# About this task
Write out exactly the lines of the entries below from the one holding "You are a computer-use agent. This" to the one holding "You are a computer-use agent. Screen", inclusive, and leave out all other lines.

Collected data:
=== Section Start ===

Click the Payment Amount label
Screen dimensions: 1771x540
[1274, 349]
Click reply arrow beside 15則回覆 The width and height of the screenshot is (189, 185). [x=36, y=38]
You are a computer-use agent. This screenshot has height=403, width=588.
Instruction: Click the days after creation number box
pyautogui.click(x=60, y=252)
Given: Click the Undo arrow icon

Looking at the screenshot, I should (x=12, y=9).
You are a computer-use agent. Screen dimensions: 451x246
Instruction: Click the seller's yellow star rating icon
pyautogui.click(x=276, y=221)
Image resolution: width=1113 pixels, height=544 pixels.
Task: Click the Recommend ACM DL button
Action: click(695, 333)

=== Section End ===
=== Section Start ===

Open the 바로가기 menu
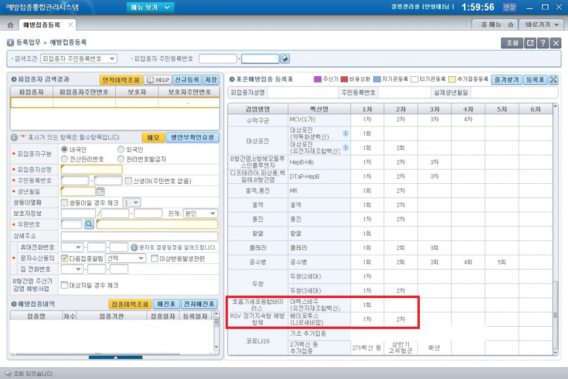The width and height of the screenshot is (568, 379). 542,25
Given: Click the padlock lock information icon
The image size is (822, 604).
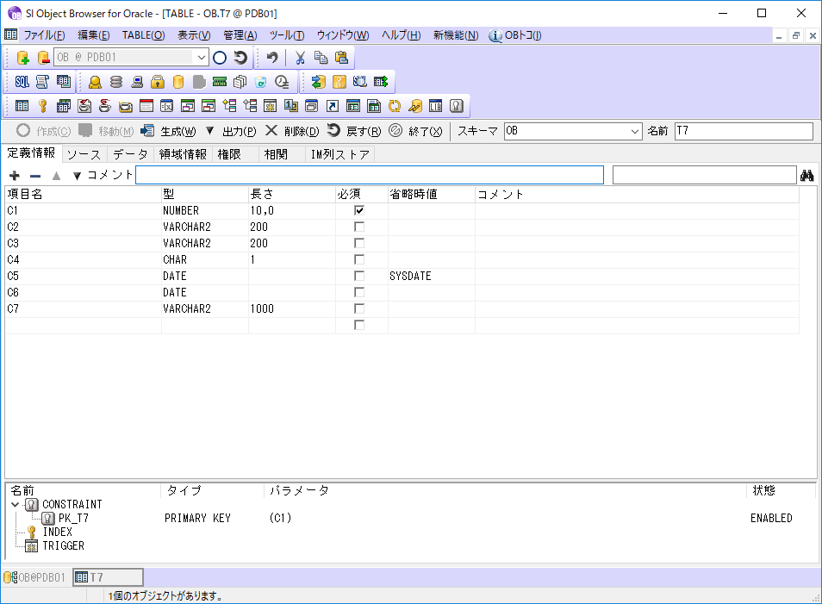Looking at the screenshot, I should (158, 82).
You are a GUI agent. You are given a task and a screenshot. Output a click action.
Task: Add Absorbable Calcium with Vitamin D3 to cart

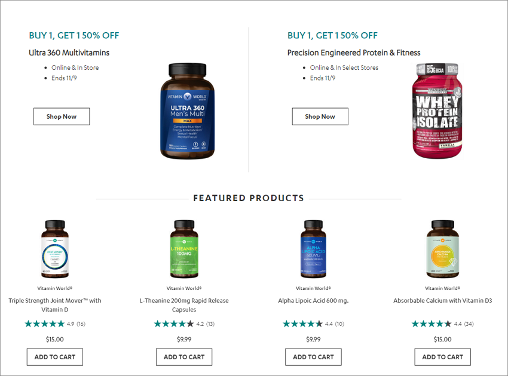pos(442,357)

=== Section End ===

# Written solution
You are a computer-use agent. This screenshot has height=403, width=588.
Instruction: Click the days after creation number box
pyautogui.click(x=60, y=252)
Given: Click the Undo arrow icon

Looking at the screenshot, I should (x=12, y=9).
You are a computer-use agent. Screen dimensions: 451x246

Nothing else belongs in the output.